For Children and adolescents, it is estimated that one in every five has a mental health disorder. According to the National Institute of Mental Health, half of all chronic mental illnesses begin by the age of 14 and fully three quarters have begun by age 24. However, few receive appropriate psychiatric services treatment until years, even decades later. The reasons for this include stigma, lack of resources, and a dearth of trained professions.
Anxiety disorders often begin in childhood, mood disorders tend to begin after puberty, and substance abuse varies, but often becomes a chronic, difficult to treat problem in the early 20s. These problems often take hold when young people are at the prime of life; starting high school, entering college or beginning a career.

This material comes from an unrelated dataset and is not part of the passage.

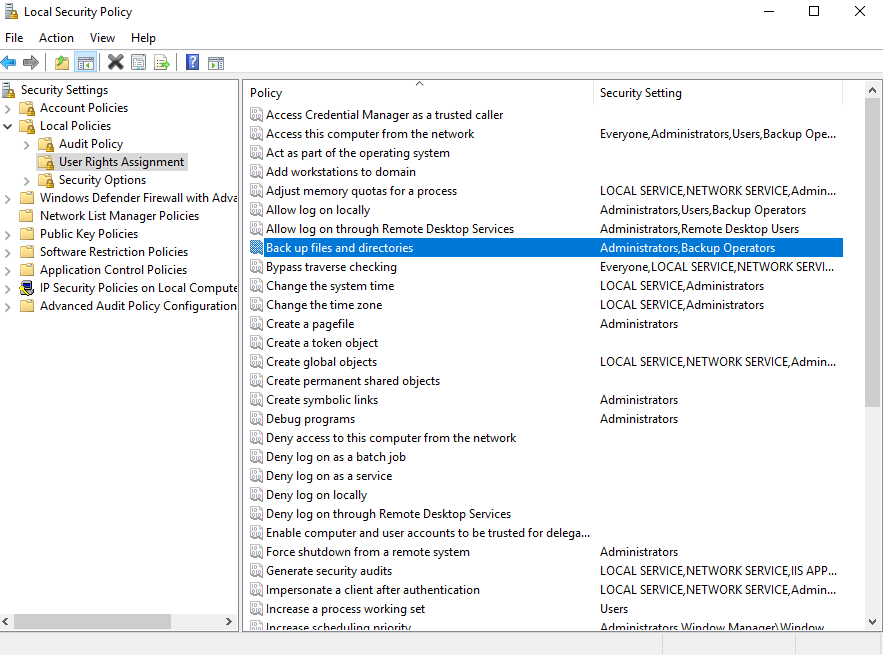This screenshot has height=655, width=883.
Task: Select the Debug programs policy
Action: click(x=310, y=419)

Many parents find it hard to distinguish between “typical” teenage behaviors and the onset of a mental illness. Below is a list of warning signs to watch for:
- Marked change in school performance
- Inability to cope with problems and daily activities
- Marked changes in sleeping and/or eating habits
- Many physical complaints
- Sexual acting out
- Depression shown by sustained, prolonged negative mood and attitude, often accompanied by poor appetite, difficulty sleeping or thoughts of death
- Abuse of alcohol and/or drugs
- Intense fear of becoming obese with no relationship to actual body weight, purging food or restricting eating
- Persistent nightmares
- Threats of self-harm or harm to others
- Self-injury or self-destructive behavior
- Frequent outbursts of anger, aggression
- Threats to run away
- Aggressive or non-aggressive consistent violation of rights of others; opposition to authority, truancy, thefts, or vandalism
- Strange thoughts and feelings; and unusual behaviors
(List compiled from “Fact for Families,” American Academy of Child and Adolescent Psychiatry)

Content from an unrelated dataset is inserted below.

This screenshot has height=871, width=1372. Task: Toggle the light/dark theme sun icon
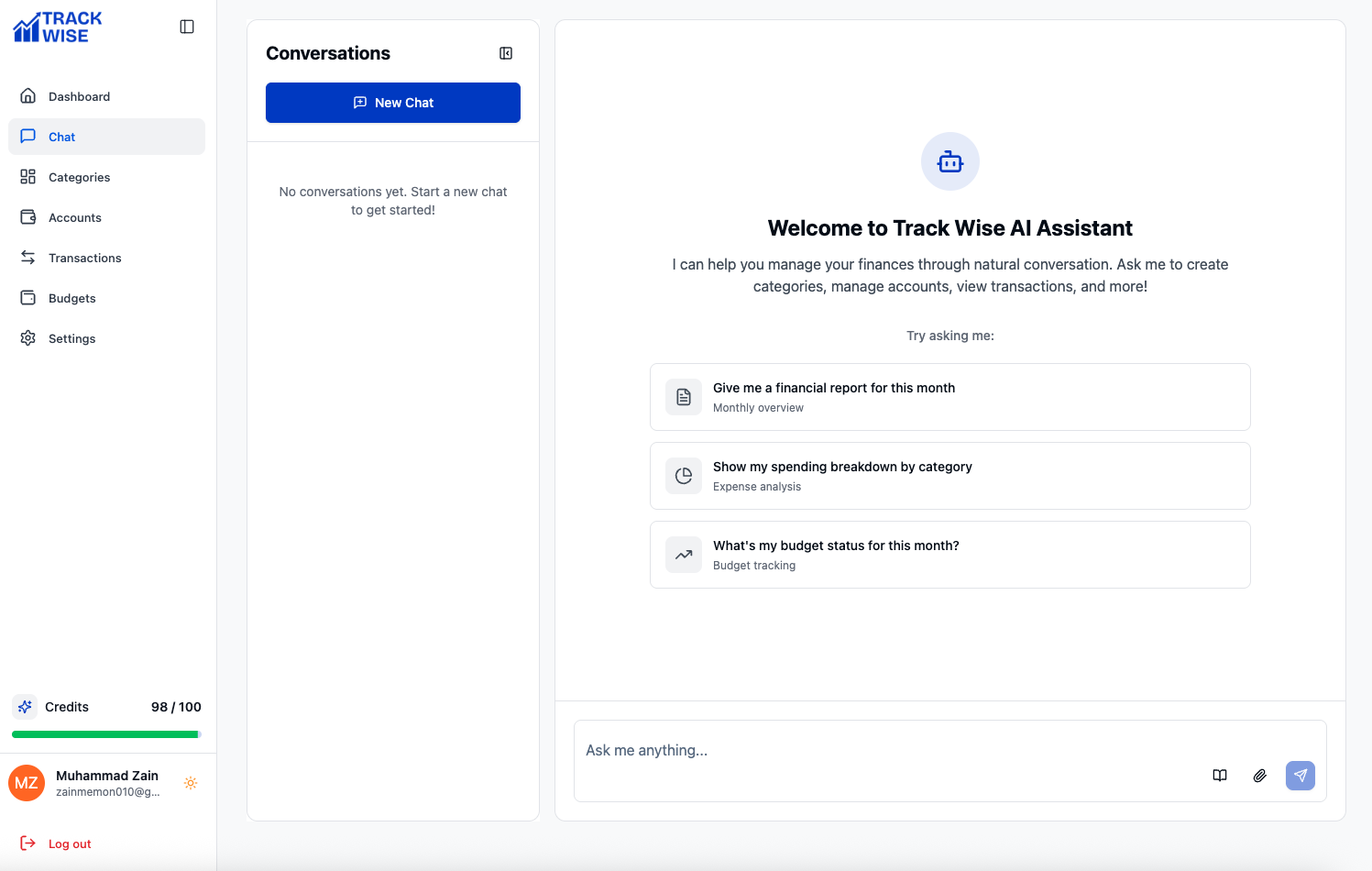click(191, 783)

If any of these signs are observed more than once over several weeks, parents should take their teen to a qualified mental health professional (psychiatrist, psychologist, social worker) for an evaluation.
When detected early, problem behaviors can be easier to treat and may prevent years of suffering later in life. Sophisticated psychiatric assessments provide insight into the cause of the problem and point toward evidence based treatments which may include psychotherapy, medication treatments, or a combination of the two. With proper treatment, we hope to help teens with problem behaviors and or mental illness to regain access to their former selves and realize their potential.